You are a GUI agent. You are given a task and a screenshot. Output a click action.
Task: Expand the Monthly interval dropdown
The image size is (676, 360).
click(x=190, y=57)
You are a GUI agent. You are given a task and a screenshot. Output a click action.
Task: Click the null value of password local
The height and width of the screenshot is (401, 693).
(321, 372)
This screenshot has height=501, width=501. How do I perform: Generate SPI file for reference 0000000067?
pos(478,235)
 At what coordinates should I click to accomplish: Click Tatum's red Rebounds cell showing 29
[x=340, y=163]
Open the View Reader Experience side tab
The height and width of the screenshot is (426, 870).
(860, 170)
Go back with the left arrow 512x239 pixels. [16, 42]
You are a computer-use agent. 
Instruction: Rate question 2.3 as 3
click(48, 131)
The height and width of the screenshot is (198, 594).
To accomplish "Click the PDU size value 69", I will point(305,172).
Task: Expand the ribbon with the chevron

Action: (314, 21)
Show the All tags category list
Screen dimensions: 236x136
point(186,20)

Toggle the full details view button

□ □ □ □

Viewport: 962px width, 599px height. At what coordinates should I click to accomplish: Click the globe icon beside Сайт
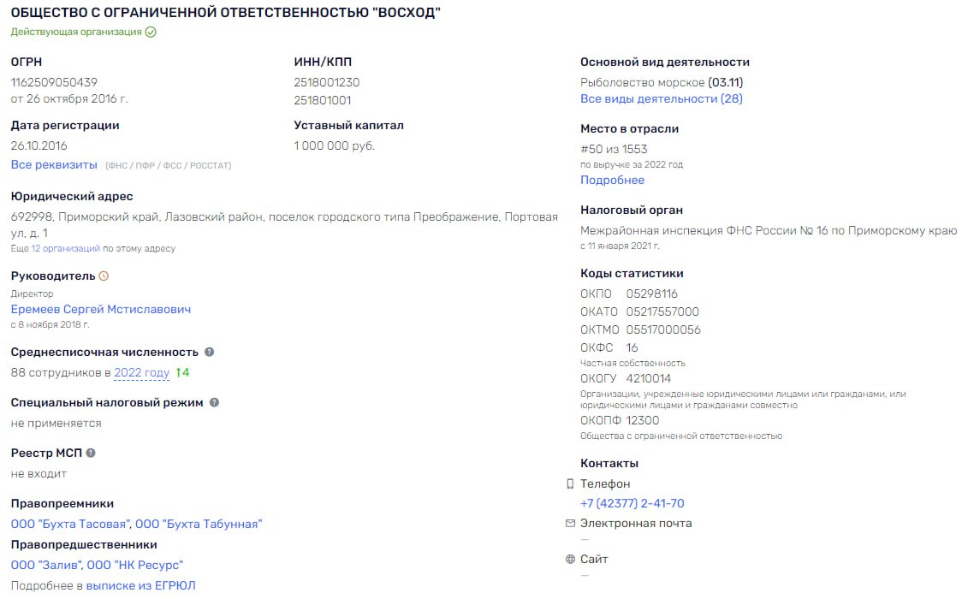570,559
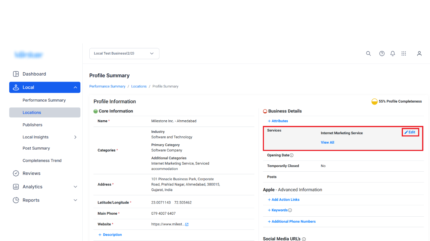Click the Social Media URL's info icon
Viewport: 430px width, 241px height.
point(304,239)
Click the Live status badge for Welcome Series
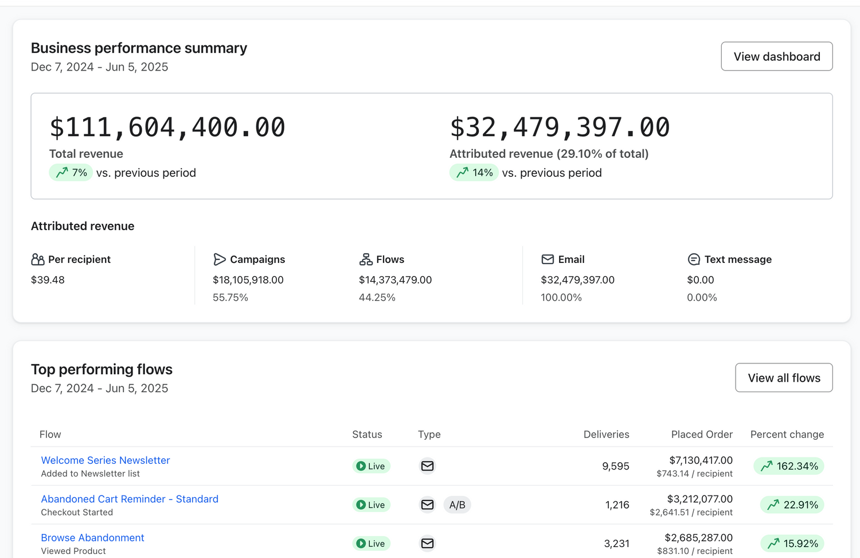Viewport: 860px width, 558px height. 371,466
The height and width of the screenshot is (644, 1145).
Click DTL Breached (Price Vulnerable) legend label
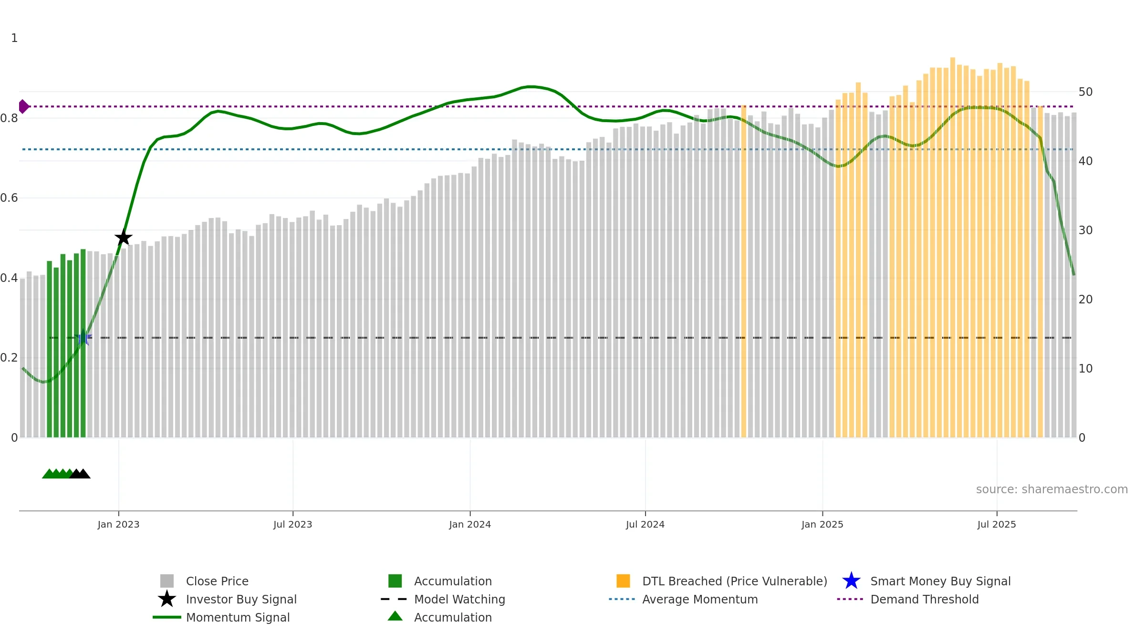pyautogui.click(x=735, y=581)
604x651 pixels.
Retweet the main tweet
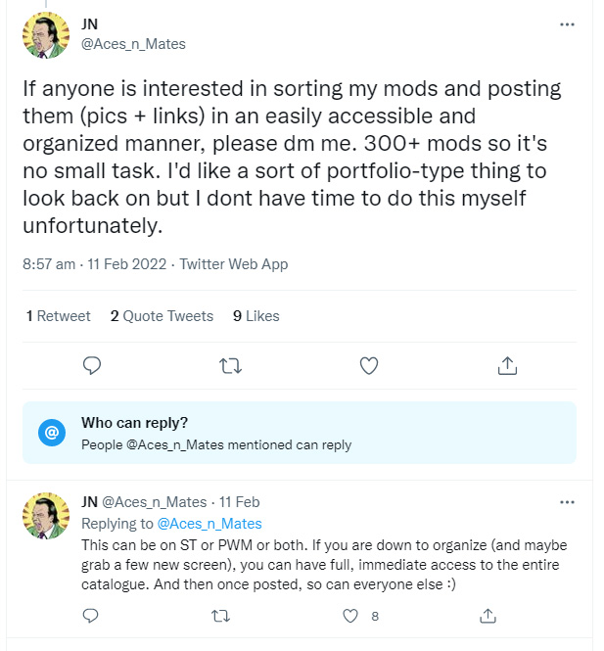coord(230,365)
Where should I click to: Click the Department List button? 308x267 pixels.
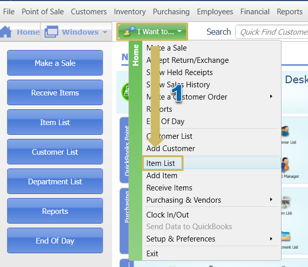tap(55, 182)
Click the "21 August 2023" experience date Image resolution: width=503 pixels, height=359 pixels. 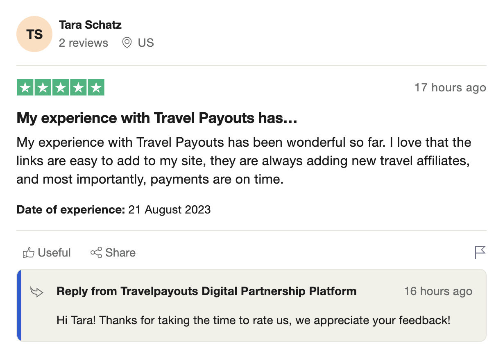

□ □ □ □

## THE PROBLEM
Starting at the line with "Task: Expand the Monthly interval dropdown" and ending at the line with "Toggle the full details view button", print each line of the listing above exactly, with no other lines.

## WRITTEN ANSWER
Task: Expand the Monthly interval dropdown
The image size is (676, 360).
click(x=190, y=57)
You are a GUI agent. You are given a task and a screenshot. Output a click action.
Task: Click the null value of password local
The height and width of the screenshot is (401, 693).
(321, 372)
This screenshot has height=501, width=501. How do I perform: Generate SPI file for reference 0000000067?
pos(478,235)
 At what coordinates should I click to accomplish: Click Tatum's red Rebounds cell showing 29
[x=340, y=163]
Open the View Reader Experience side tab
The height and width of the screenshot is (426, 870).
(860, 170)
Go back with the left arrow 512x239 pixels. [16, 42]
You are a computer-use agent. 
Instruction: Rate question 2.3 as 3
click(48, 131)
The height and width of the screenshot is (198, 594).
To accomplish "Click the PDU size value 69", I will point(305,172).
Task: Expand the ribbon with the chevron

Action: (314, 21)
Show the All tags category list
Screen dimensions: 236x136
point(186,20)

Toggle the full details view button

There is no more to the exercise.